Return every line in the entries below where the word "agent" shows up.

:: Supplied records ::

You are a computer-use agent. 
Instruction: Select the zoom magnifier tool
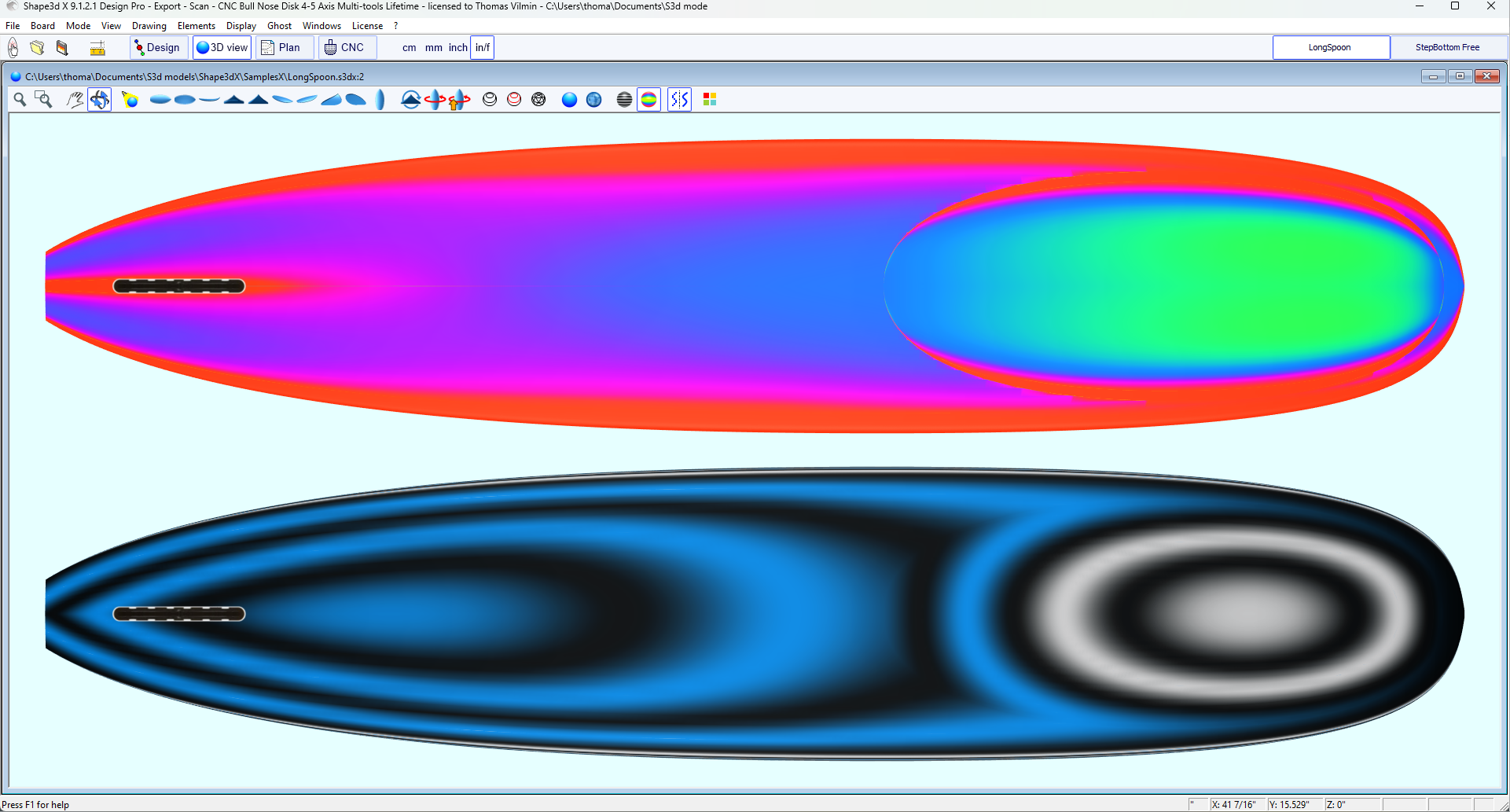(20, 100)
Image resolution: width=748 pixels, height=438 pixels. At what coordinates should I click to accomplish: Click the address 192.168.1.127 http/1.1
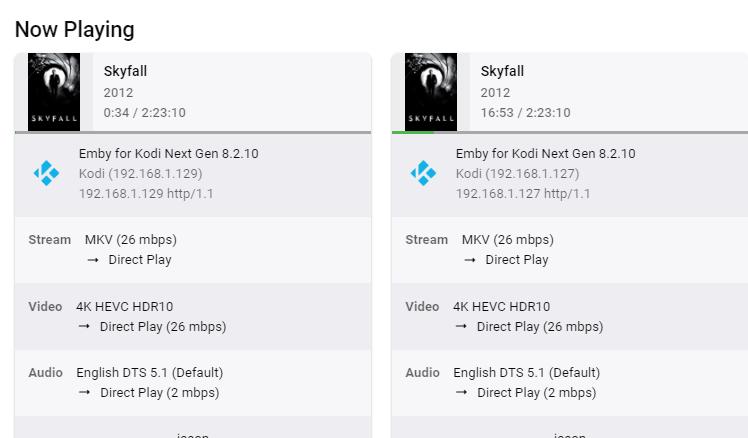pyautogui.click(x=523, y=194)
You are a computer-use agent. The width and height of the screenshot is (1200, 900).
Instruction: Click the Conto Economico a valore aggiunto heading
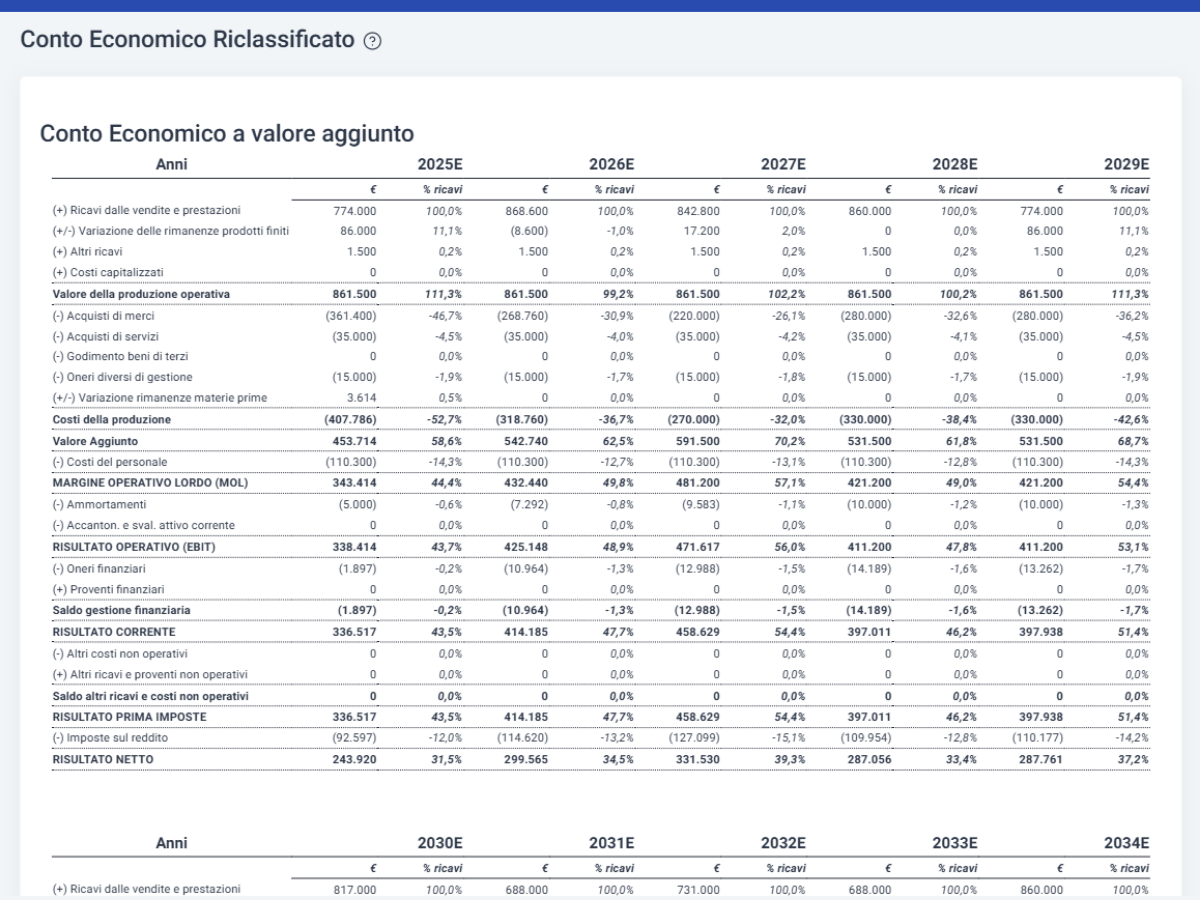[x=227, y=133]

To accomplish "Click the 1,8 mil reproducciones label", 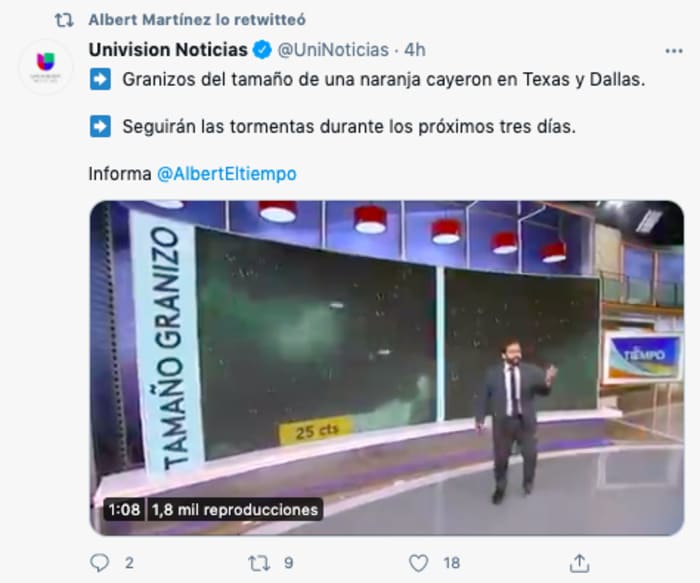I will point(234,509).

:::

Solution for this task:
You are a computer-use agent. 
You are a computer-use agent. The width and height of the screenshot is (1200, 900).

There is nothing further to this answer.